→ Problem to work on
Nothing but the lines from the one containing "Zurück (89, 1226)" through the last line of the material should appear in the answer, transcribed exactly, pictures excluded.

→ Data provided
-- Opening Marker --
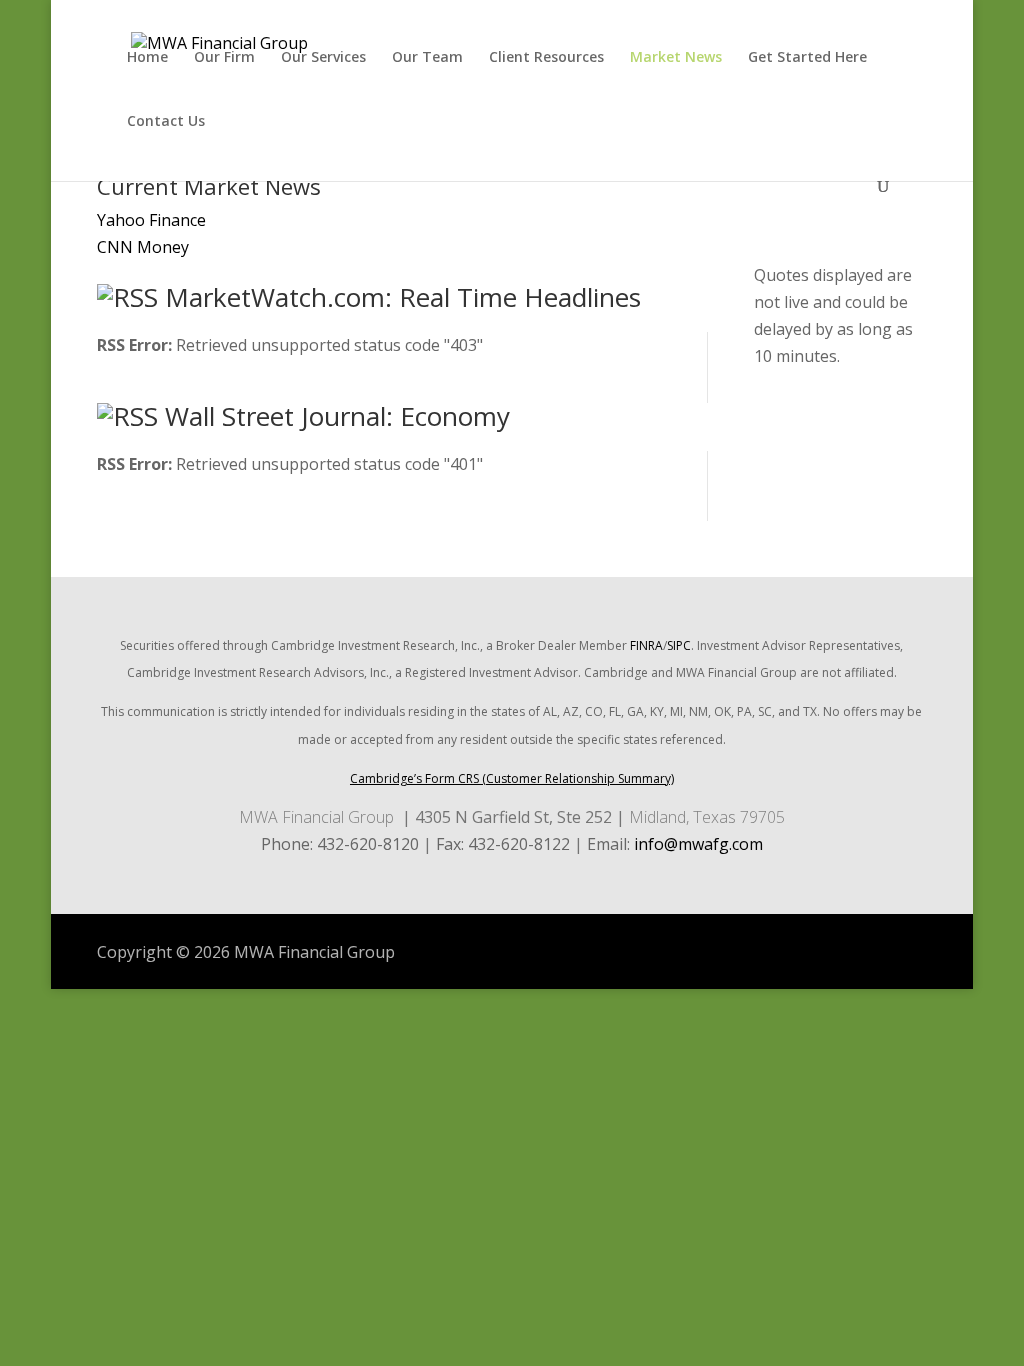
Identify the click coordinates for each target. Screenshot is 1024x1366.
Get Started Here (807, 58)
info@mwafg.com (698, 844)
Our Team (427, 58)
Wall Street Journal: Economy (337, 416)
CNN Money (143, 247)
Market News (676, 58)
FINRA (646, 645)
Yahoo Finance (151, 220)
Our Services (323, 58)
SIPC (679, 645)
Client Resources (546, 58)
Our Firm (224, 58)
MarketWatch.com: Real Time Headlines (403, 297)
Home (147, 58)
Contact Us (166, 122)
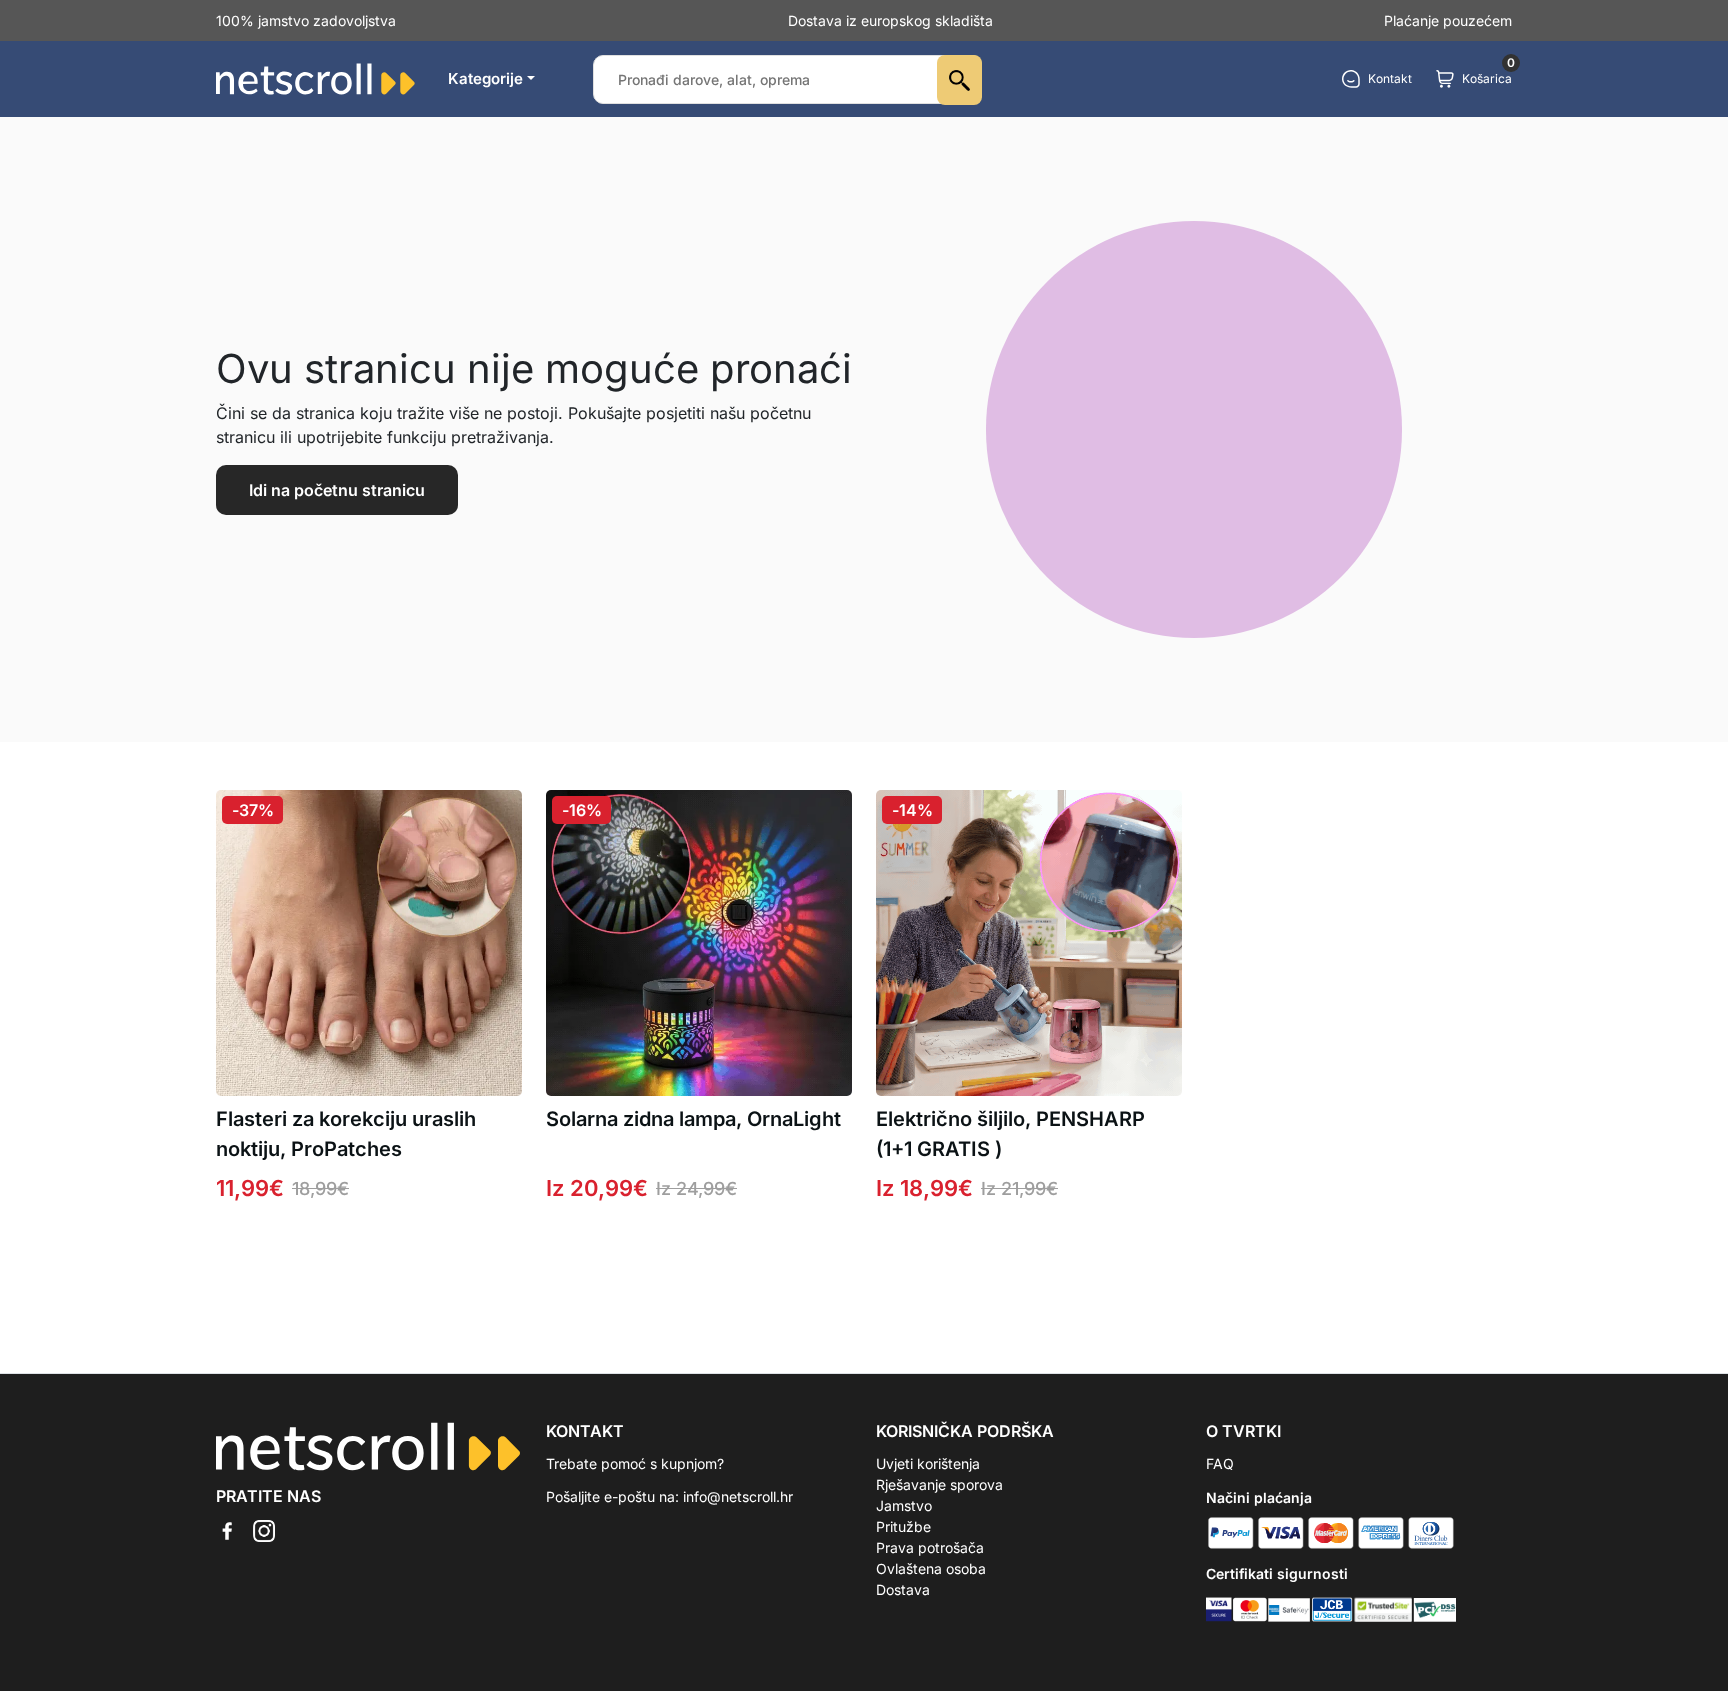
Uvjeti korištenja (928, 1463)
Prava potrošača (930, 1547)
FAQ (1220, 1463)
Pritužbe (903, 1526)
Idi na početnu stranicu (337, 490)
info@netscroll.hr (738, 1496)
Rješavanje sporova (939, 1484)
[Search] (959, 80)
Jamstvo (904, 1505)
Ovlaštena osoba (931, 1568)
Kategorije (485, 78)
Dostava (903, 1589)
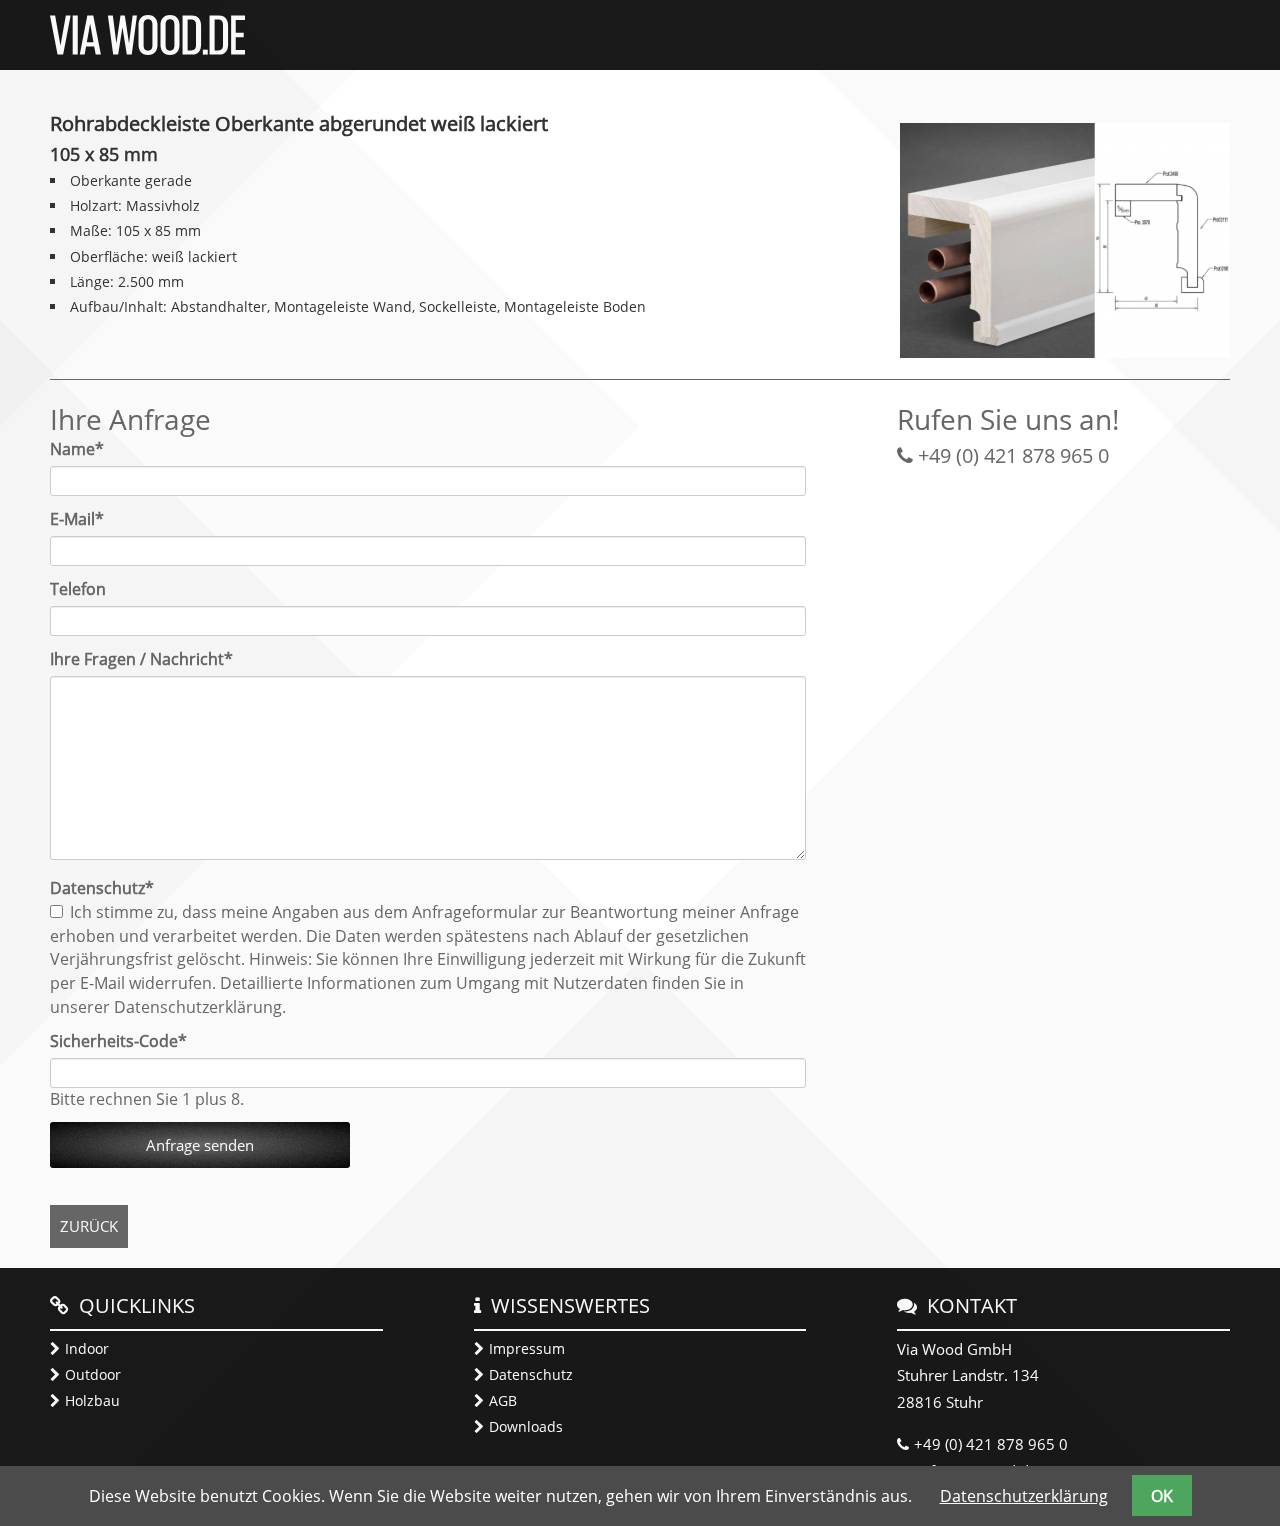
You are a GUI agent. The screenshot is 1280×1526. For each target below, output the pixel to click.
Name (87, 449)
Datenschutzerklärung (1024, 1496)
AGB (503, 1400)
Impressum (527, 1348)
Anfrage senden (200, 1145)
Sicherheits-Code (118, 1041)
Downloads (526, 1426)
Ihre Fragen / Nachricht (141, 659)
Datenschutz (531, 1374)
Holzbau (92, 1400)
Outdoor (93, 1374)
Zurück (89, 1226)
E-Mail (87, 519)
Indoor (87, 1348)
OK (1162, 1496)
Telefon (78, 589)
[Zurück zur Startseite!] (147, 49)
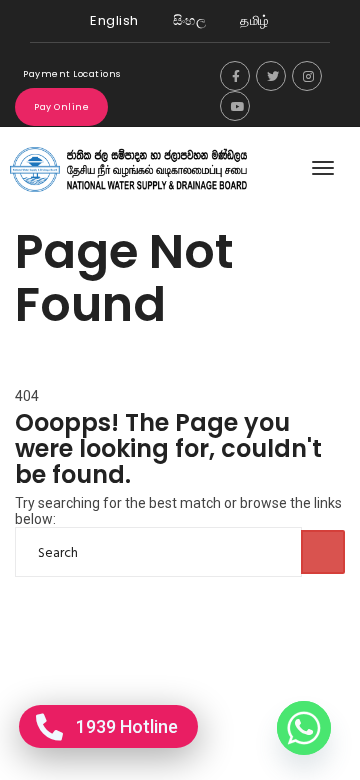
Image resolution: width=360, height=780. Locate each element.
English (114, 20)
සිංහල (190, 20)
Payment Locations (72, 74)
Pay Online (61, 107)
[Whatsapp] (304, 728)
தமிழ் (255, 20)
-- Closing Marker --
→ Exercise answer
Zurück (89, 1226)
E-Mail (87, 519)
Indoor (87, 1348)
OK (1162, 1496)
Telefon (78, 589)
[Zurück zur Startseite!] (147, 49)
Image resolution: width=360, height=780. Locate each element.
English (114, 20)
සිංහල (190, 20)
Payment Locations (72, 74)
Pay Online (61, 107)
[Whatsapp] (304, 728)
தமிழ் (255, 20)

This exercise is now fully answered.